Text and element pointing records
··········

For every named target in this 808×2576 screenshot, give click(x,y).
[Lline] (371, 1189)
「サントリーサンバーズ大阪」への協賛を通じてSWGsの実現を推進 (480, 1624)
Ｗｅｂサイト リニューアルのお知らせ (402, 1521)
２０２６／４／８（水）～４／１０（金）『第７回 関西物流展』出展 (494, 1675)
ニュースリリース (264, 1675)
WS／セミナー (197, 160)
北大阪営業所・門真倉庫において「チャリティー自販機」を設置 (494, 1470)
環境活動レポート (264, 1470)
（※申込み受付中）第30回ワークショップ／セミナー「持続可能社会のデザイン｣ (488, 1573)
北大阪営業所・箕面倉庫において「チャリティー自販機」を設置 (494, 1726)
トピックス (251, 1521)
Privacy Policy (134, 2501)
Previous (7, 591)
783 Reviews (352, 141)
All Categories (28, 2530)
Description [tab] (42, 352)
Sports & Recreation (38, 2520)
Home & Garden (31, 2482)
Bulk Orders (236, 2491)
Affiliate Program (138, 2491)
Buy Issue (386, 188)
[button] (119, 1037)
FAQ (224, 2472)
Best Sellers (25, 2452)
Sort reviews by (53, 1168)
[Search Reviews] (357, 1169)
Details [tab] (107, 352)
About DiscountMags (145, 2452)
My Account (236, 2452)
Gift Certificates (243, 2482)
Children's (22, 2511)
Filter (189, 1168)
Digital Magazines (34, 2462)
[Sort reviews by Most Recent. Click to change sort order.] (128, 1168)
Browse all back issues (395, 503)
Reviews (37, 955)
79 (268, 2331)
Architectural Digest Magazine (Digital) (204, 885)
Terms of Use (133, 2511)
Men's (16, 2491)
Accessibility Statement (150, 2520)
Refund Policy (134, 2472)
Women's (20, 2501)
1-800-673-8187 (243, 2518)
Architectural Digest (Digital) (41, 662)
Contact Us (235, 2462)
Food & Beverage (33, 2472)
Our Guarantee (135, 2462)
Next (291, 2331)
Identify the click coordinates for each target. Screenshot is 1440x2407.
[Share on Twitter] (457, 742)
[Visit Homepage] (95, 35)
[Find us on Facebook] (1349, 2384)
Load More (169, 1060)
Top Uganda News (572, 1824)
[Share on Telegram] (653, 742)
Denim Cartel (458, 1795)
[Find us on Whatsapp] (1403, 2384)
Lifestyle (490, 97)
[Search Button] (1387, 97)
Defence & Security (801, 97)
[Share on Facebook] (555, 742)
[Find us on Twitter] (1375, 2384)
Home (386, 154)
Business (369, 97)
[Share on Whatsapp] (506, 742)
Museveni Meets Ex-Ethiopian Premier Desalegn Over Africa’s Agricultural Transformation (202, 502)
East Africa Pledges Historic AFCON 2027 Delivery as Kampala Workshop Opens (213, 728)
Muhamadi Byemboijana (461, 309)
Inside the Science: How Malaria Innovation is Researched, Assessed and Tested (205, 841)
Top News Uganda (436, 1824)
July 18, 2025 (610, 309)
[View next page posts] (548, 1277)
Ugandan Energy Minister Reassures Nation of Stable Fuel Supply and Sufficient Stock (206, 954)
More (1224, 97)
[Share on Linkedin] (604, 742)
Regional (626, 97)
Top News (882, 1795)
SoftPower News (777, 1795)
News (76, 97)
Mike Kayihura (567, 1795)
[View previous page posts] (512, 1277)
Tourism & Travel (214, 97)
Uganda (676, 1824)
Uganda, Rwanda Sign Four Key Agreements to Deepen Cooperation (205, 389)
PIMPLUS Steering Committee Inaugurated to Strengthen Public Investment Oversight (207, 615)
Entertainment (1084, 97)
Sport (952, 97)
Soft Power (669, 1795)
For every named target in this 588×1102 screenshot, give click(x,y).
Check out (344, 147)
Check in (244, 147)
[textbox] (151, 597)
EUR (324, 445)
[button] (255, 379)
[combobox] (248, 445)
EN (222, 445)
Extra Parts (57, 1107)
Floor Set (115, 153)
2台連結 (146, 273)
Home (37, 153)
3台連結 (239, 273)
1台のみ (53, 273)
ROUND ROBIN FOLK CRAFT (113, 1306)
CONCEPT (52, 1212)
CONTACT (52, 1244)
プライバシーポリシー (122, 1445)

··········

→ **TASK DIRECTIONS**:
Recast all of the records above as a Markdown table with the columns Row and Line. Number each row and leave out blank lines.

→ **FINISHED TASK**:
| Row | Line |
|---|---|
| 1 | For every named target in this 808×2576 screenshot, give click(x,y). |
| 2 | [Lline] (371, 1189) |
| 3 | 「サントリーサンバーズ大阪」への協賛を通じてSWGsの実現を推進 (480, 1624) |
| 4 | Ｗｅｂサイト リニューアルのお知らせ (402, 1521) |
| 5 | ２０２６／４／８（水）～４／１０（金）『第７回 関西物流展』出展 (494, 1675) |
| 6 | ニュースリリース (264, 1675) |
| 7 | WS／セミナー (197, 160) |
| 8 | 北大阪営業所・門真倉庫において「チャリティー自販機」を設置 (494, 1470) |
| 9 | 環境活動レポート (264, 1470) |
| 10 | （※申込み受付中）第30回ワークショップ／セミナー「持続可能社会のデザイン｣ (488, 1573) |
| 11 | 北大阪営業所・箕面倉庫において「チャリティー自販機」を設置 (494, 1726) |
| 12 | トピックス (251, 1521) |
| 13 | Privacy Policy (134, 2501) |
| 14 | Previous (7, 591) |
| 15 | 783 Reviews (352, 141) |
| 16 | All Categories (28, 2530) |
| 17 | Description [tab] (42, 352) |
| 18 | Sports & Recreation (38, 2520) |
| 19 | Home & Garden (31, 2482) |
| 20 | Bulk Orders (236, 2491) |
| 21 | Affiliate Program (138, 2491) |
| 22 | Buy Issue (386, 188) |
| 23 | [button] (119, 1037) |
| 24 | FAQ (224, 2472) |
| 25 | Best Sellers (25, 2452) |
| 26 | Sort reviews by (53, 1168) |
| 27 | [Search Reviews] (357, 1169) |
| 28 | Details [tab] (107, 352) |
| 29 | About DiscountMags (145, 2452) |
| 30 | My Account (236, 2452) |
| 31 | Gift Certificates (243, 2482) |
| 32 | Children's (22, 2511) |
| 33 | Filter (189, 1168) |
| 34 | Digital Magazines (34, 2462) |
| 35 | [Sort reviews by Most Recent. Click to change sort order.] (128, 1168) |
| 36 | Browse all back issues (395, 503) |
| 37 | Reviews (37, 955) |
| 38 | 79 (268, 2331) |
| 39 | Architectural Digest Magazine (Digital) (204, 885) |
| 40 | Terms of Use (133, 2511) |
| 41 | Men's (16, 2491) |
| 42 | Accessibility Statement (150, 2520) |
| 43 | Refund Policy (134, 2472) |
| 44 | Women's (20, 2501) |
| 45 | 1-800-673-8187 (243, 2518) |
| 46 | Architectural Digest (Digital) (41, 662) |
| 47 | Contact Us (235, 2462) |
| 48 | Food & Beverage (33, 2472) |
| 49 | Our Guarantee (135, 2462) |
| 50 | Next (291, 2331) |
| 51 | Identify the click coordinates for each target. Screenshot is 1440x2407. |
| 52 | [Share on Twitter] (457, 742) |
| 53 | [Visit Homepage] (95, 35) |
| 54 | [Find us on Facebook] (1349, 2384) |
| 55 | Load More (169, 1060) |
| 56 | Top Uganda News (572, 1824) |
| 57 | [Share on Telegram] (653, 742) |
| 58 | Denim Cartel (458, 1795) |
| 59 | [Find us on Whatsapp] (1403, 2384) |
| 60 | Lifestyle (490, 97) |
| 61 | [Search Button] (1387, 97) |
| 62 | Defence & Security (801, 97) |
| 63 | [Share on Facebook] (555, 742) |
| 64 | [Find us on Twitter] (1375, 2384) |
| 65 | Home (386, 154) |
| 66 | Business (369, 97) |
| 67 | [Share on Whatsapp] (506, 742) |
| 68 | Museveni Meets Ex-Ethiopian Premier Desalegn Over Africa’s Agricultural Transformation (202, 502) |
| 69 | East Africa Pledges Historic AFCON 2027 Delivery as Kampala Workshop Opens (213, 728) |
| 70 | Muhamadi Byemboijana (461, 309) |
| 71 | Inside the Science: How Malaria Innovation is Researched, Assessed and Tested (205, 841) |
| 72 | Top News Uganda (436, 1824) |
| 73 | July 18, 2025 (610, 309) |
| 74 | [View next page posts] (548, 1277) |
| 75 | Ugandan Energy Minister Reassures Nation of Stable Fuel Supply and Sufficient Stock (206, 954) |
| 76 | More (1224, 97) |
| 77 | [Share on Linkedin] (604, 742) |
| 78 | Regional (626, 97) |
| 79 | Top News (882, 1795) |
| 80 | SoftPower News (777, 1795) |
| 81 | News (76, 97) |
| 82 | Mike Kayihura (567, 1795) |
| 83 | [View previous page posts] (512, 1277) |
| 84 | Tourism & Travel (214, 97) |
| 85 | Uganda (676, 1824) |
| 86 | Uganda, Rwanda Sign Four Key Agreements to Deepen Cooperation (205, 389) |
| 87 | PIMPLUS Steering Committee Inaugurated to Strengthen Public Investment Oversight (207, 615) |
| 88 | Entertainment (1084, 97) |
| 89 | Sport (952, 97) |
| 90 | Soft Power (669, 1795) |
| 91 | For every named target in this 588×1102 screenshot, give click(x,y). |
| 92 | Check out (344, 147) |
| 93 | Check in (244, 147) |
| 94 | [textbox] (151, 597) |
| 95 | EUR (324, 445) |
| 96 | [button] (255, 379) |
| 97 | [combobox] (248, 445) |
| 98 | EN (222, 445) |
| 99 | Extra Parts (57, 1107) |
| 100 | Floor Set (115, 153) |
| 101 | 2台連結 (146, 273) |
| 102 | Home (37, 153) |
| 103 | 3台連結 (239, 273) |
| 104 | 1台のみ (53, 273) |
| 105 | ROUND ROBIN FOLK CRAFT (113, 1306) |
| 106 | CONCEPT (52, 1212) |
| 107 | CONTACT (52, 1244) |
| 108 | プライバシーポリシー (122, 1445) |